(Listing of text and element pointing records)
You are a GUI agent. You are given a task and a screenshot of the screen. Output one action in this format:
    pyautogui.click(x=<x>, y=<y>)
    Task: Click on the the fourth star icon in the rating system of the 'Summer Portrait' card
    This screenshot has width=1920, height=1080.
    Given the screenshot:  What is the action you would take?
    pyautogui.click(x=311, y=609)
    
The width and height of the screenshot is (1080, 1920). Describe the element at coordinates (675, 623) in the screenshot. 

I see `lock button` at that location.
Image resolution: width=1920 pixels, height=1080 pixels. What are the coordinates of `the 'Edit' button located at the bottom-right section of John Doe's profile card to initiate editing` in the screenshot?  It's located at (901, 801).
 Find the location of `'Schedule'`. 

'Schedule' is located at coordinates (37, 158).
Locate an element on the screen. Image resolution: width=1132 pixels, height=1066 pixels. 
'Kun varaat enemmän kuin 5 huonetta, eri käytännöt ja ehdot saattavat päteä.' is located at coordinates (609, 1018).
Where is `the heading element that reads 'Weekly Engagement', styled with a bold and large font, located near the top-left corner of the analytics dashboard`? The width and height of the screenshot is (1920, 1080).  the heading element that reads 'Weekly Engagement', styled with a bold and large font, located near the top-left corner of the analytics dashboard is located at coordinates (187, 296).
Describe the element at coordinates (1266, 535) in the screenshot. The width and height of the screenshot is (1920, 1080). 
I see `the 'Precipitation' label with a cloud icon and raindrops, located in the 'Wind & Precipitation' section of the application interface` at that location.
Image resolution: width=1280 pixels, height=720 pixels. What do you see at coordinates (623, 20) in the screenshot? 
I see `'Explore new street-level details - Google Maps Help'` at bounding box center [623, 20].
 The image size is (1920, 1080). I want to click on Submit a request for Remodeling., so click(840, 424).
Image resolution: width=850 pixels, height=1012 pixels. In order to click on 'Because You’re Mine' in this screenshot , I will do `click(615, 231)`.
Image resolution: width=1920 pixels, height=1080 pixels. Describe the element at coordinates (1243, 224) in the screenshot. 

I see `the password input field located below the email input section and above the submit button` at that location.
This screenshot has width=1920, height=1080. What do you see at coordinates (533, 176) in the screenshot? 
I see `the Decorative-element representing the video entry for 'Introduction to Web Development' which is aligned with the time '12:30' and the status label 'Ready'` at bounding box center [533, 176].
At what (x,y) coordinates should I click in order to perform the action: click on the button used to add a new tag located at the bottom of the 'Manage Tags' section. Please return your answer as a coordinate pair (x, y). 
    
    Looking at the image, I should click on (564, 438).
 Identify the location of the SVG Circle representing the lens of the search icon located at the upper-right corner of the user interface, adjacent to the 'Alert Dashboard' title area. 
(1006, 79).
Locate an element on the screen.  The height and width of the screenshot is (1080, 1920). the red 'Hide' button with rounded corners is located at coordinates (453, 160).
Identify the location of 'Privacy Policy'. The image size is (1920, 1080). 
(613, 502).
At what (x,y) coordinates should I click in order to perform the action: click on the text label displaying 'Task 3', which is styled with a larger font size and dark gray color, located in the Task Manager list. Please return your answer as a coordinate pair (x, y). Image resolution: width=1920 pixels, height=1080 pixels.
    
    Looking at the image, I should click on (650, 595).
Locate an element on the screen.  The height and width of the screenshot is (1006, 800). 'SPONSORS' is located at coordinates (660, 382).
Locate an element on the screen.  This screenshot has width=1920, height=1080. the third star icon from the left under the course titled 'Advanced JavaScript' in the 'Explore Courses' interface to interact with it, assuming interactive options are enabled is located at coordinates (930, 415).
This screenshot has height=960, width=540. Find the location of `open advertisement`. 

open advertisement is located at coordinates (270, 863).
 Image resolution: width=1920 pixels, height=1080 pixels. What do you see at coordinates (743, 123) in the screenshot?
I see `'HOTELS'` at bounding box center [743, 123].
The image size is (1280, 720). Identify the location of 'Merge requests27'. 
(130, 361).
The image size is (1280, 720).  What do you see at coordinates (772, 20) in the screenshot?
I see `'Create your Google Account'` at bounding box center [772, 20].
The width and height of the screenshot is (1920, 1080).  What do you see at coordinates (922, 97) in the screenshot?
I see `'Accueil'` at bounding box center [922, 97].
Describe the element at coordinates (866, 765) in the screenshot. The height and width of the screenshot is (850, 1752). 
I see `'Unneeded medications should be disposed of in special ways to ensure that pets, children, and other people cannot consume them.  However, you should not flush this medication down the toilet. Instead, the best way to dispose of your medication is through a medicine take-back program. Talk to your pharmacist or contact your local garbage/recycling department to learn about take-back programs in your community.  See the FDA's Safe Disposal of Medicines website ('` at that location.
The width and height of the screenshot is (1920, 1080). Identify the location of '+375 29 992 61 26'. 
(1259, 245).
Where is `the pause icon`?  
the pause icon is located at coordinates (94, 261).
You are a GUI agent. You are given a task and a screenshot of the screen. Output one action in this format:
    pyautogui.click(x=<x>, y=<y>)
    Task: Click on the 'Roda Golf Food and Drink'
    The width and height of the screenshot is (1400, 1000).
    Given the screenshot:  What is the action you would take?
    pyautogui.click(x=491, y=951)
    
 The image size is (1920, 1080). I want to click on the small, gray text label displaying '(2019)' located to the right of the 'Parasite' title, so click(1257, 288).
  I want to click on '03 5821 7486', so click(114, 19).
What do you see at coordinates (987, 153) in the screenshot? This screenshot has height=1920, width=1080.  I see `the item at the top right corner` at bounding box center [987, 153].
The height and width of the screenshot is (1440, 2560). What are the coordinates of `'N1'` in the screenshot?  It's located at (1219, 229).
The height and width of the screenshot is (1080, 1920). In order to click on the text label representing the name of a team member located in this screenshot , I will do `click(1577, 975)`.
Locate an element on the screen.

Do this — From the listing above, copy each line that contains the string "displaying", matching its capitalization exactly.

Finished answer —
At what (x,y) coordinates should I click in order to perform the action: click on the text label displaying 'Task 3', which is styled with a larger font size and dark gray color, located in the Task Manager list. Please return your answer as a coordinate pair (x, y). Image resolution: width=1920 pixels, height=1080 pixels.
 The image size is (1920, 1080). I want to click on the small, gray text label displaying '(2019)' located to the right of the 'Parasite' title, so click(1257, 288).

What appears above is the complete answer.